Drew Barrymore’s front row seat to the stars
Drew Barrymore describes herself as "the least Hollywood person". It's a big call given she is one of few movie stars universally famous across the globe.
"I live like a mole, like an unsocial, unglamorous mole," Barrymore tells Saturday Extra.
First hand, from the three or so times this scribe has crossed paths with Barrymore over the past decade, she's speaking the truth.
In person she is about as uncensored, no filter as you can get from a movie star. She's often seen without makeup and doesn't appear to have had any plastic surgery.
In a world of huge egos it is a refreshing change of pace and perhaps why she's so loved and loveable.
Having appeared in her first movie at age five with Altered States, followed by Steven Spielberg's E.T. The Extra-Terrestrial two years later, Barrymore is a Hollywood survivor.
She has seen the highs and lows of the hugely competitive and often tricky movie business, which is why she is perfect to host her own talk show, The Drew Barrymore Show, that premieres on Foxtel's Fox Arena on Monday.
"I'm lucky that I have met and known and worked with all these people and that they're coming on the show, which is so cool because I feel like I get to be that front row seat and geek out over everyone too, which is so nice," she said.
"I will say growing up in this business gave me definitely some good perspective on some ways to be and maybe just ways that seemed like some serious pitfalls. And then I had to learn a bunch of nasty lessons."
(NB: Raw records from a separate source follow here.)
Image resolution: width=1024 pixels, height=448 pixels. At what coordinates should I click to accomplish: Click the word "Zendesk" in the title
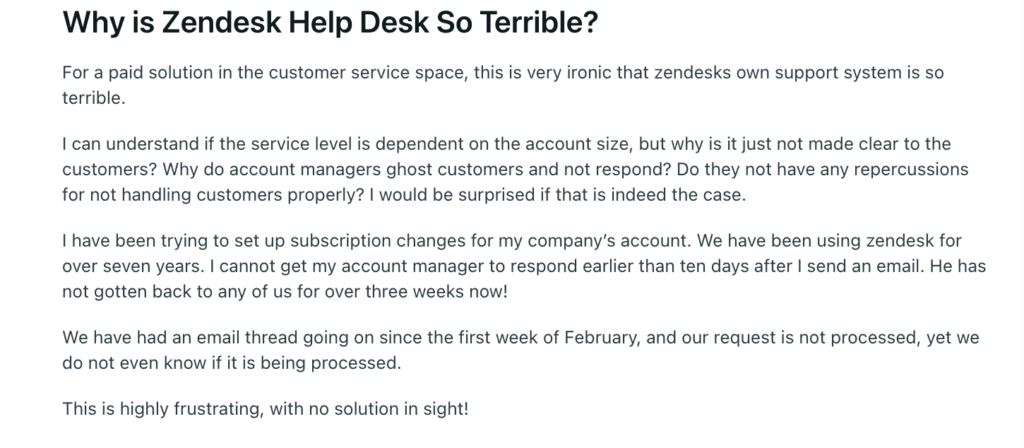coord(221,24)
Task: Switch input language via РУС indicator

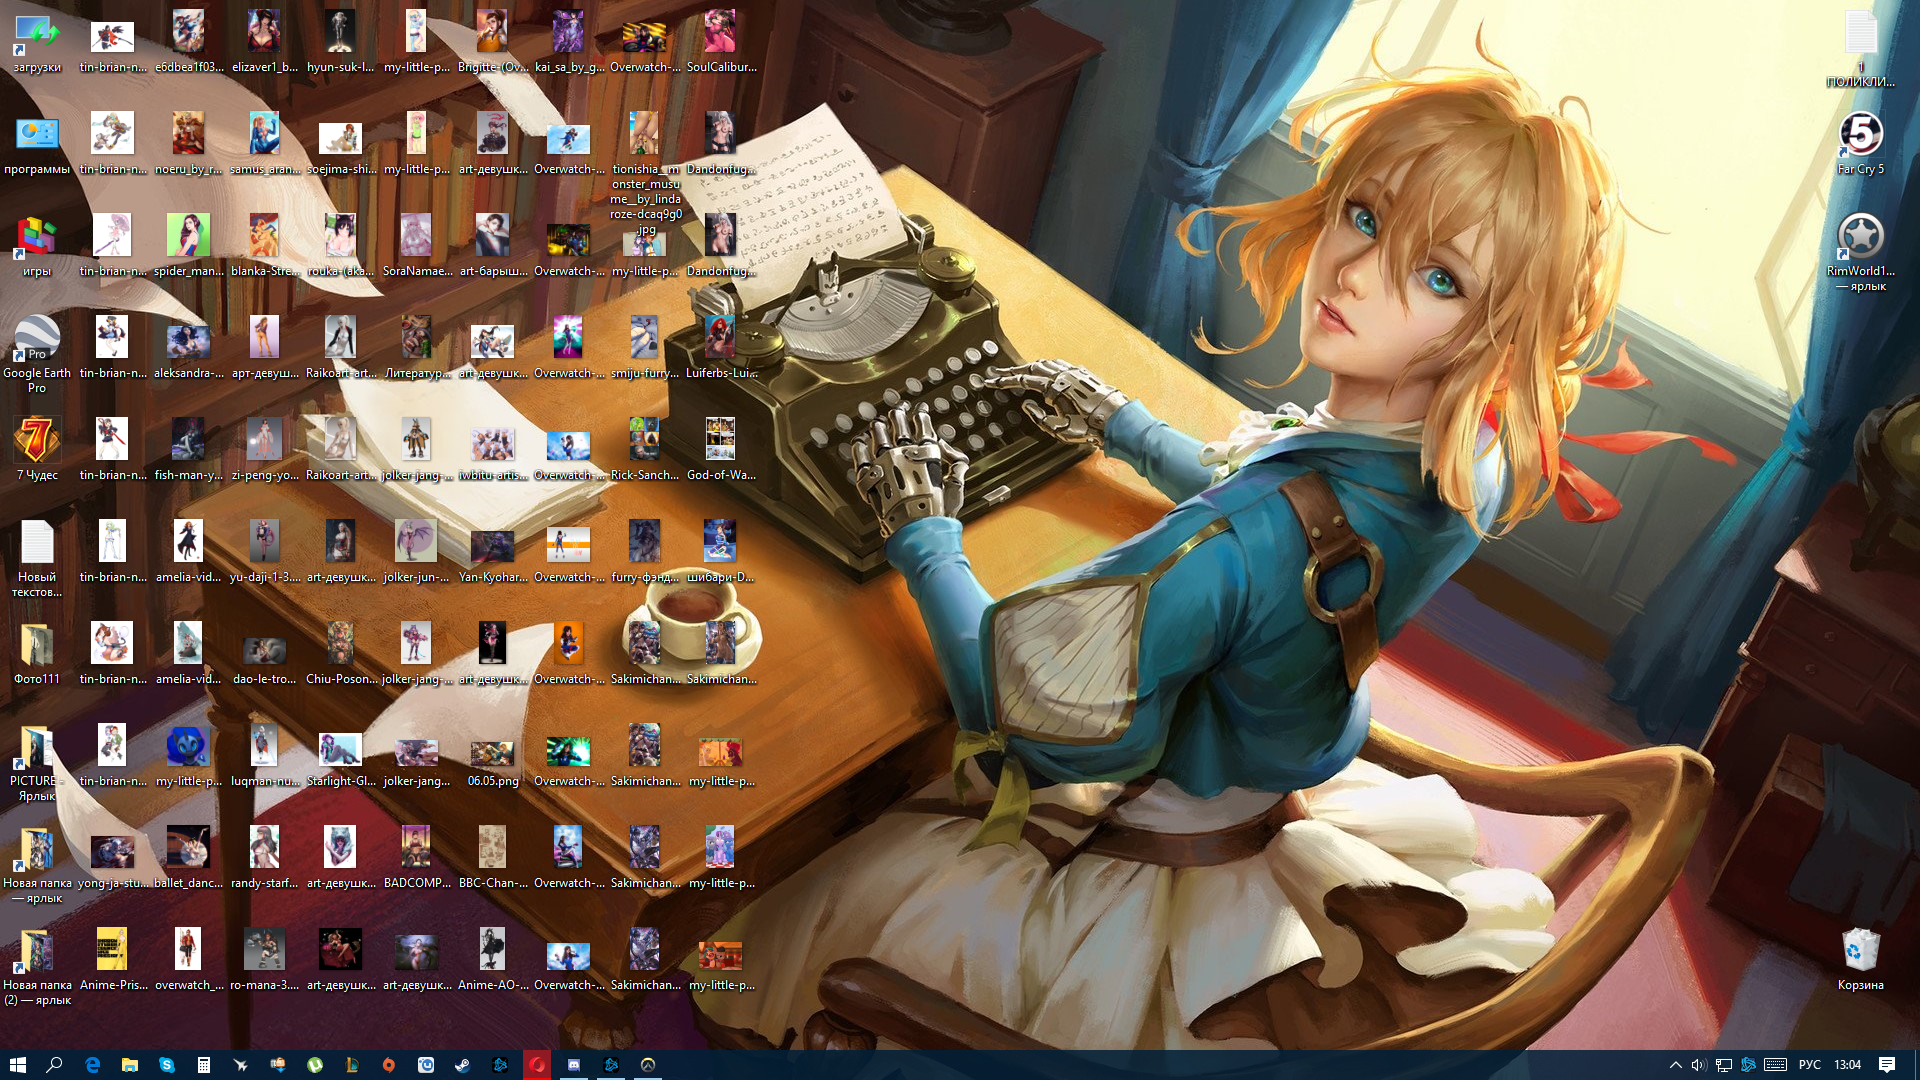Action: tap(1809, 1065)
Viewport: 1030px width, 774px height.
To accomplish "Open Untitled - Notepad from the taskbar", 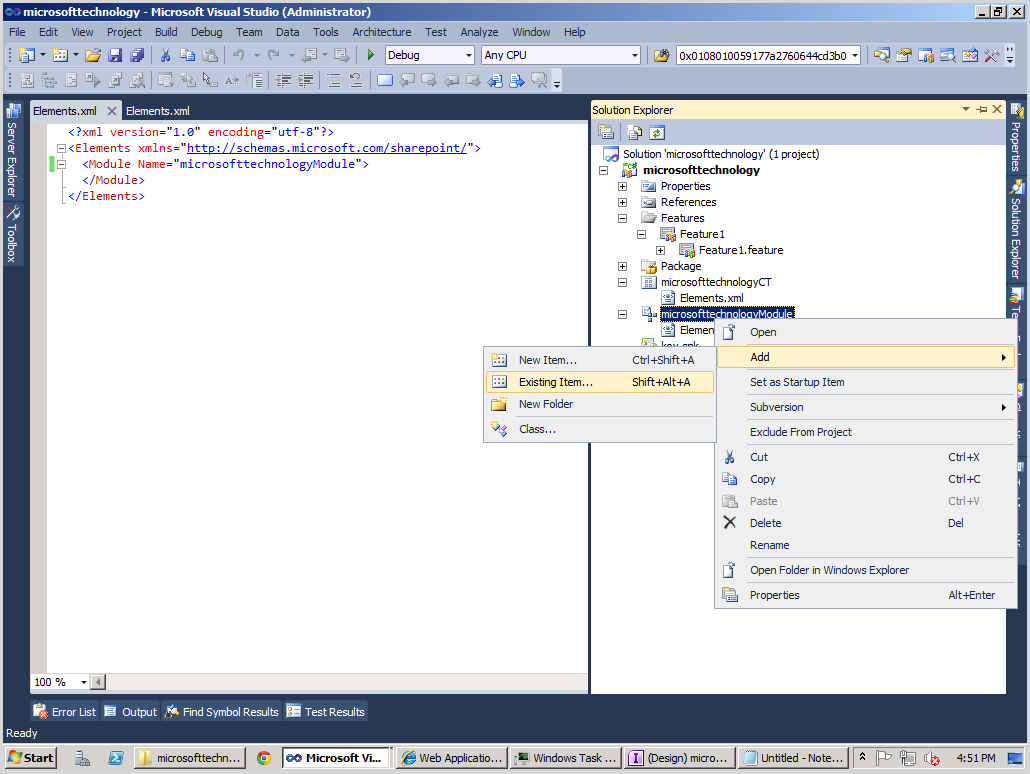I will coord(793,758).
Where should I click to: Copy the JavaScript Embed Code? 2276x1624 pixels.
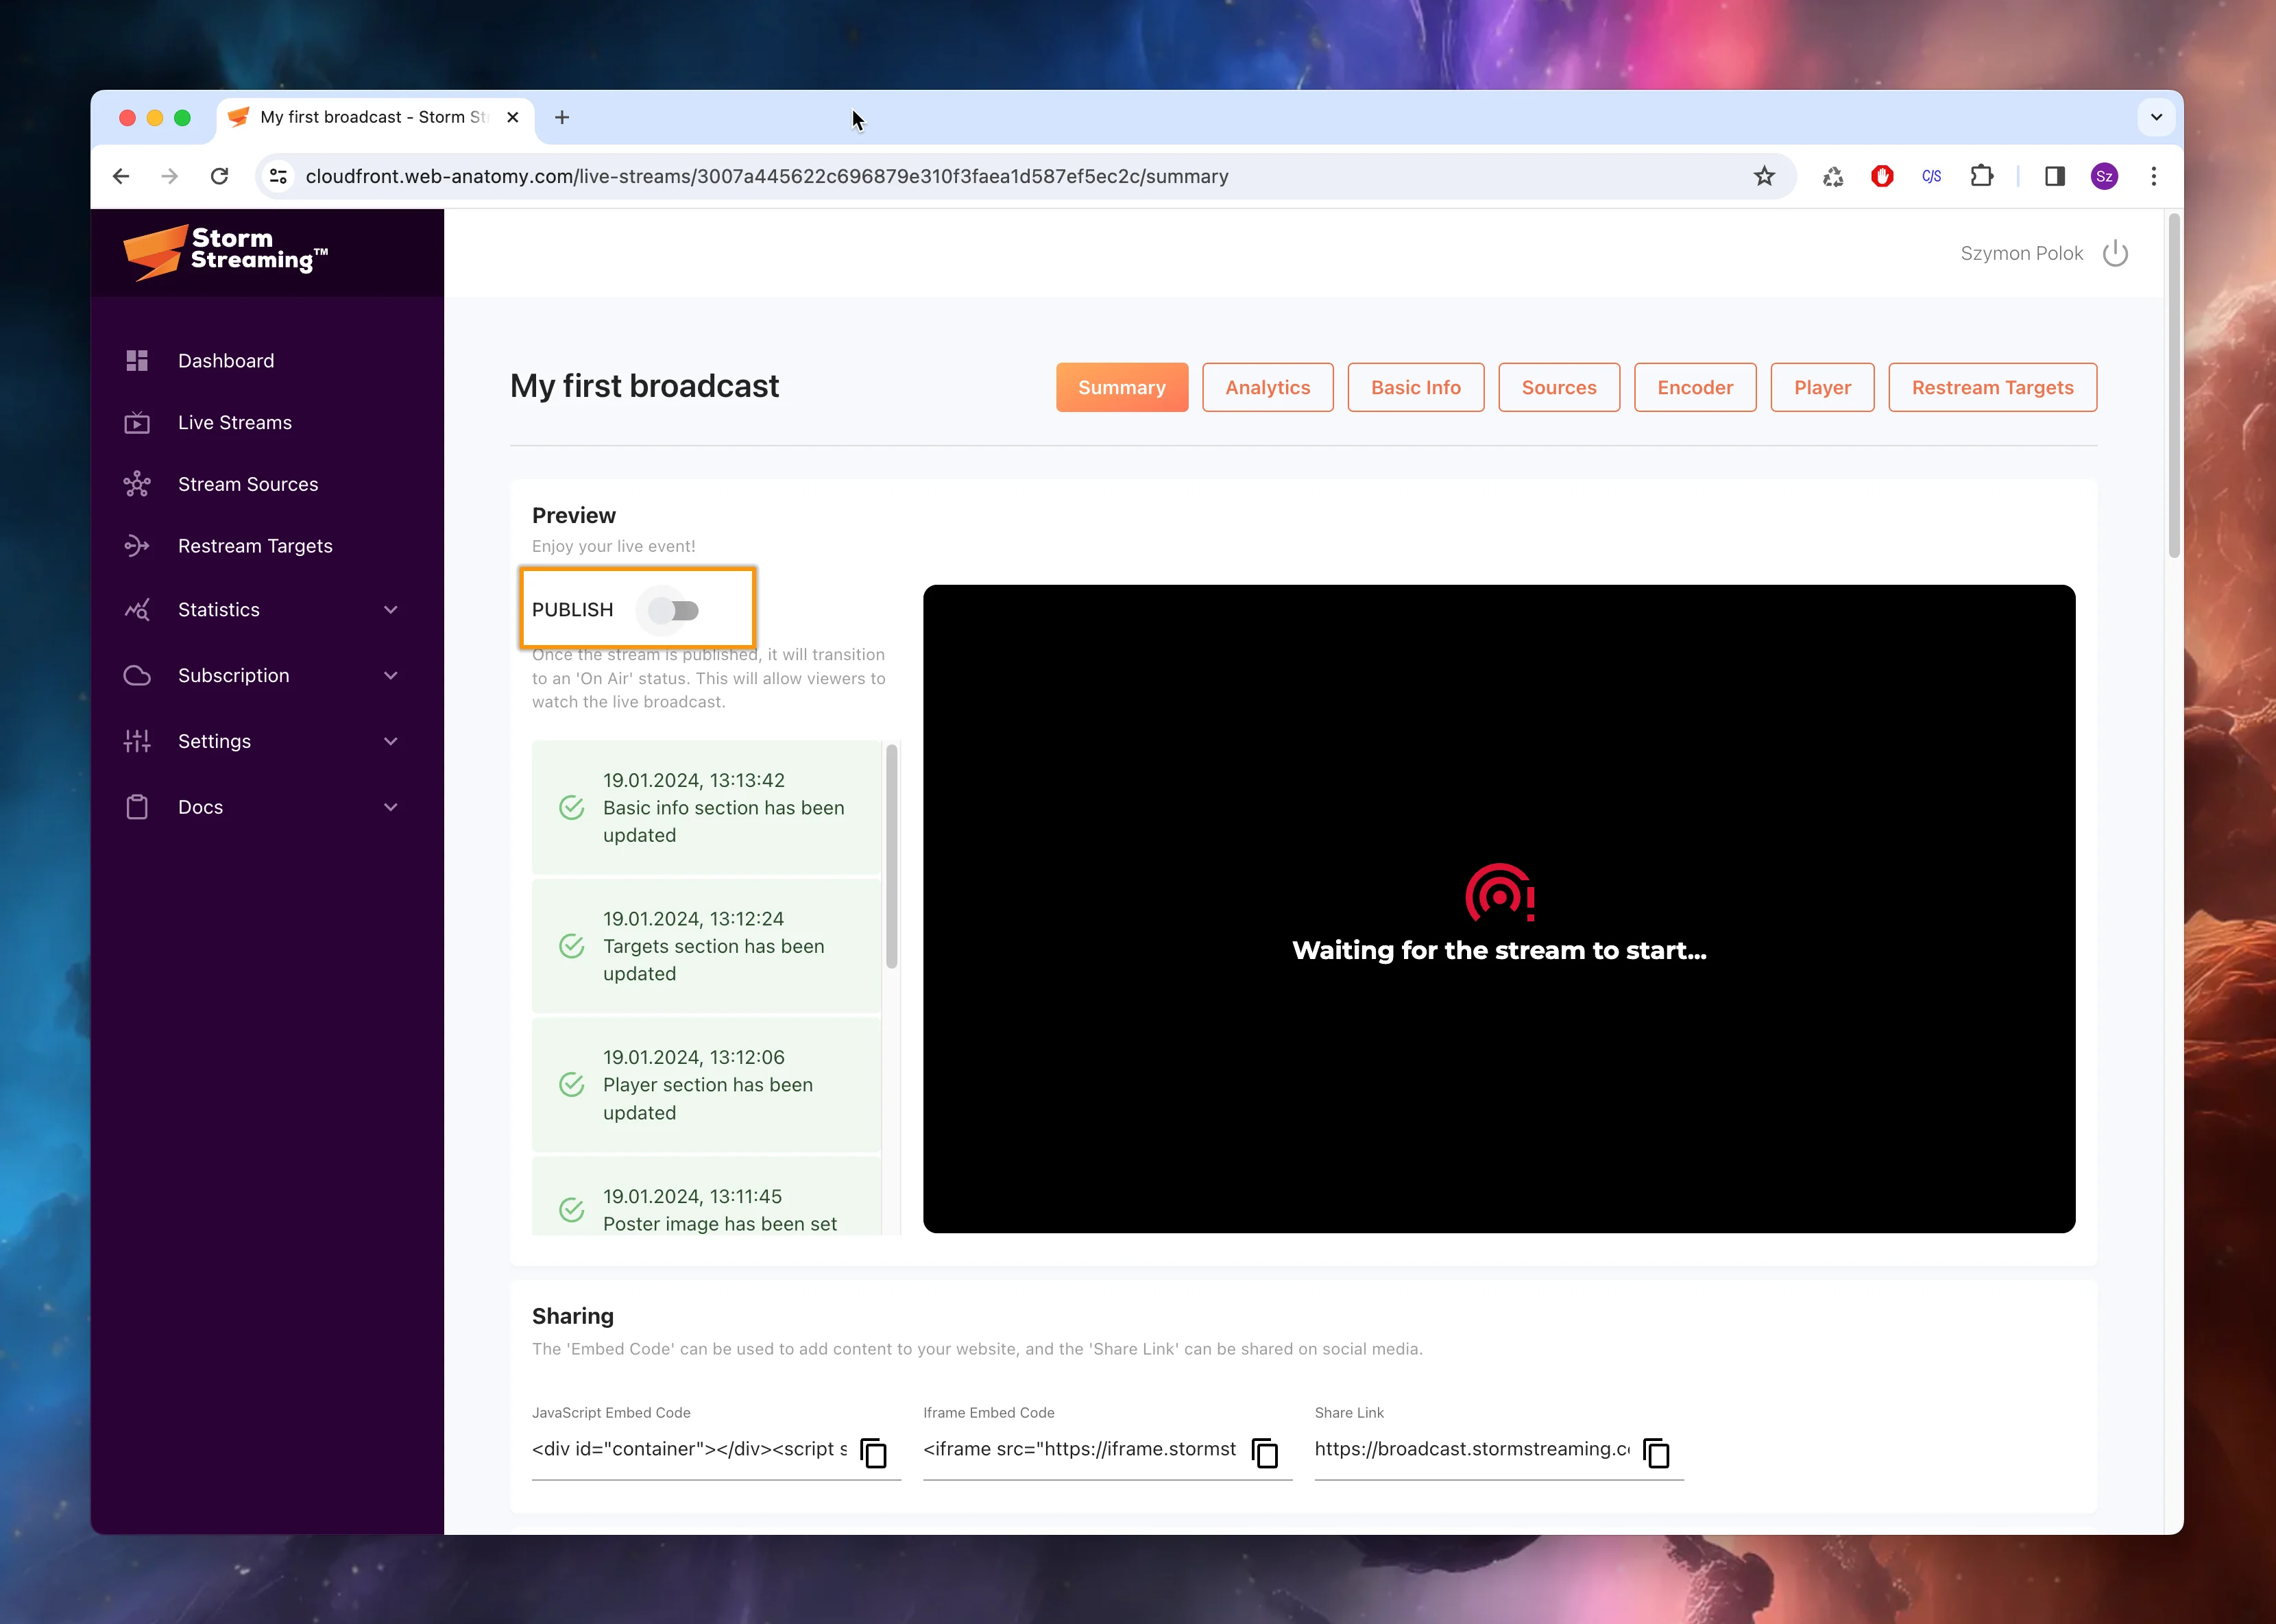(x=874, y=1452)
By nasty lessons, Barrymore, now 45 with two daughters, is touching on the well documented difficult times of her career in the public eye.
While protective of her young daughters' privacy, she has always been an open book when talking about her struggles growing up as a child star, which included battles with alcohol and her mental health.
"No one has a perfect road and a journey," she said.
"It's all a bit of a hot mess and it's what you learn out of it and your sense of humour about it. And did you learn? I'm still learning every day."
Hosting her own talk show has spurred a new round of life lessons, all of which she is willing to take on board.
"I have learnt some very valuable lessons since the show started and every time I lose sight of them, I'm so gosh darn mad at myself. I just want to tear myself apart. This is a great job to grow as a person. Just working with other people is going to help you grow and learn if you want to. And I just want to annihilate myself when I get it wrong."
The Drew Barrymore Show launched in September 2020 and with the global pandemic in full force, many of her guests have been via Zoom or satellite cross.
She had her Charlie's Angels co-stars Lucy Liu and Cameron Diaz on the couch in the first episode, with Diaz beamed by hologram on to the New York set as if she were there in person.
The biggest lesson since launch for Barrymore has been to be less hard on herself.
"That's my comfort zone - self-flagellation. I think one of the biggest lessons I've learnt, funny enough in a job that is so outward, is that having a private conversation with someone has so much value," she said.
"I will always be outward but there are times I think I've learnt, take it around the corner or sit on it for a second. I've never really been good at that in my life. I am usually all of the water out of the bottle all of the time and I am trying to put some water back in the bottle.
"I have had some good revelations with that. That is just a quiet personal lesson."
The past year has brought more lessons about herself.
"I learned much more about the world and life and how we all function and what we're supposed to do and how we're supposed to do it alongside of everybody," she said.
In a show business career spanning four decades, Barrymore has taken time adjust to being the interviewer as opposed to the interview subject.
She has found there is a fine line between probing journalistically and pushing boundaries on personal information that may make her subject feel uncomfortable.
With an impressive contact list of famous friends, her guests have included Reese Witherspoon, Jane Fonda, Charlize Theron, Gabrielle Union, Adam Sandler, Jessica Alba and Tyra Banks.
"I try to reach out to them either personally or through the producer and run it like a subject is off limits so I don't put us in an awkward situation," she explained.
"When I first started this job, I wanted to be newsy and journalistic and do hard-hitting questions, it felt like such an opportunity to do that."
But as time went on, she realised her style was less journalistic and more conversational with friends.
"I'm the least gotcha type of person," she said.
"I don't like it when it's done to me. So I try to be really creative and catch people off guard but in a really pleasant 'oh my God, you learn that about me' kind of way. Not a holy, why are you bringing that up right now way? I don't want to put anyone in that position and I wouldn't feel comfortable watching that.
"That show Punked is literally my worst nightmare. You are putting me in a situation where you're poking me to act out and then you're going to film it. So I want to surprise people and keep it spontaneous, but more trying to surprise them about things I learnt about them."
Research is paramount as too is Barrymore's hands-on approach.
"I do really appreciate journalism and I do think it's an important thing to maintain in daytime, I don't just want to have a fluffy show. I really take my research very seriously and it is part of the fun of the job. It is hard work. I could definitely show up and just have everybody tell me what to do. But that's not who I am. I am a homework girl."
The Drew Barrymore Show premieres on Foxtel's Fox Arena channel week nights at 7.30pm from Monday.